Restate, in full and unchanged, the entries that follow, but not their pictures.
---------- PROVIDED ENTRIES
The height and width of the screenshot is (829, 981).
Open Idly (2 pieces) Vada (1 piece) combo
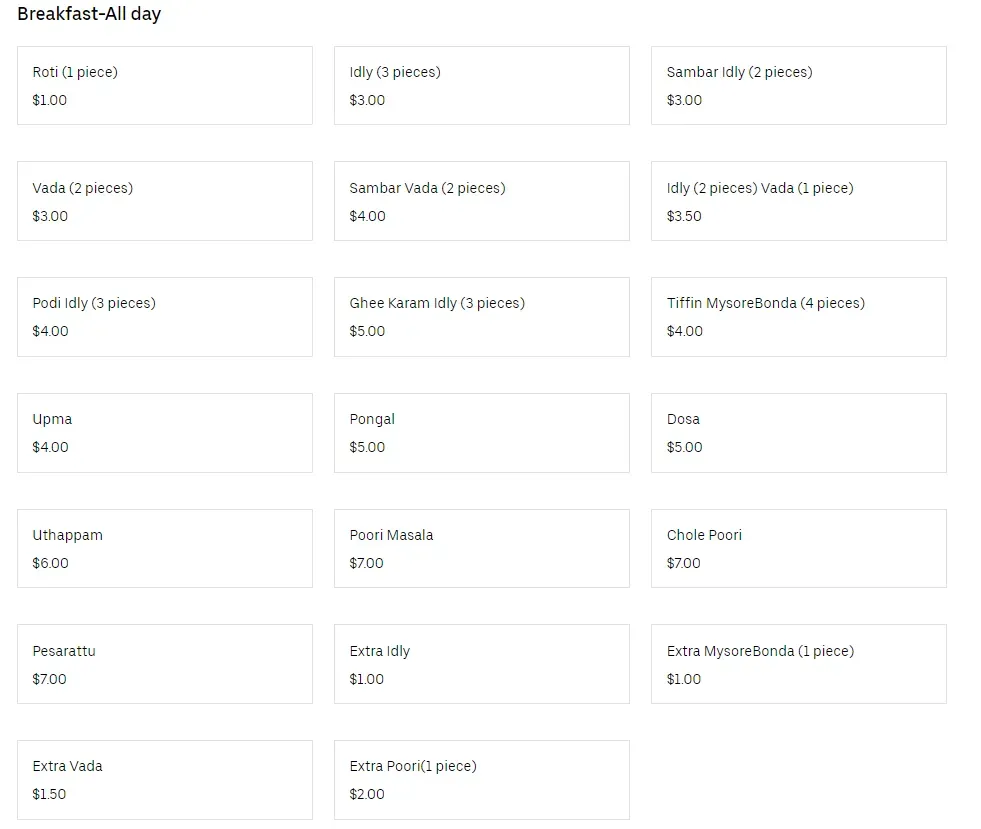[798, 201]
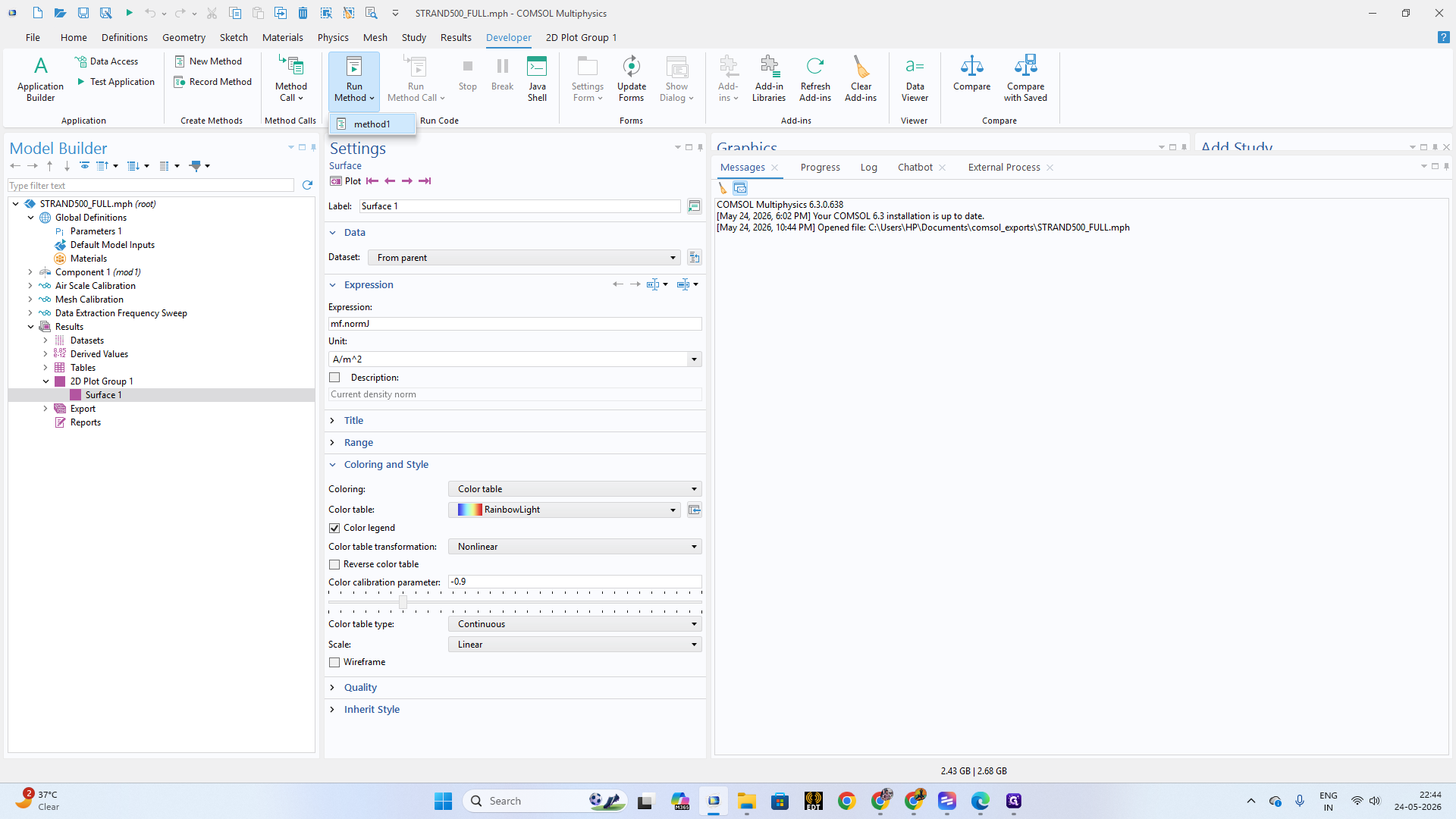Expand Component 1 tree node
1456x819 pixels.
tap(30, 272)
--------------------
» **REPLY TO THE TASK**:
The height and width of the screenshot is (829, 981).
Open Idly (2 pieces) Vada (1 piece) combo
[798, 201]
Expand Component 1 tree node
1456x819 pixels.
tap(30, 272)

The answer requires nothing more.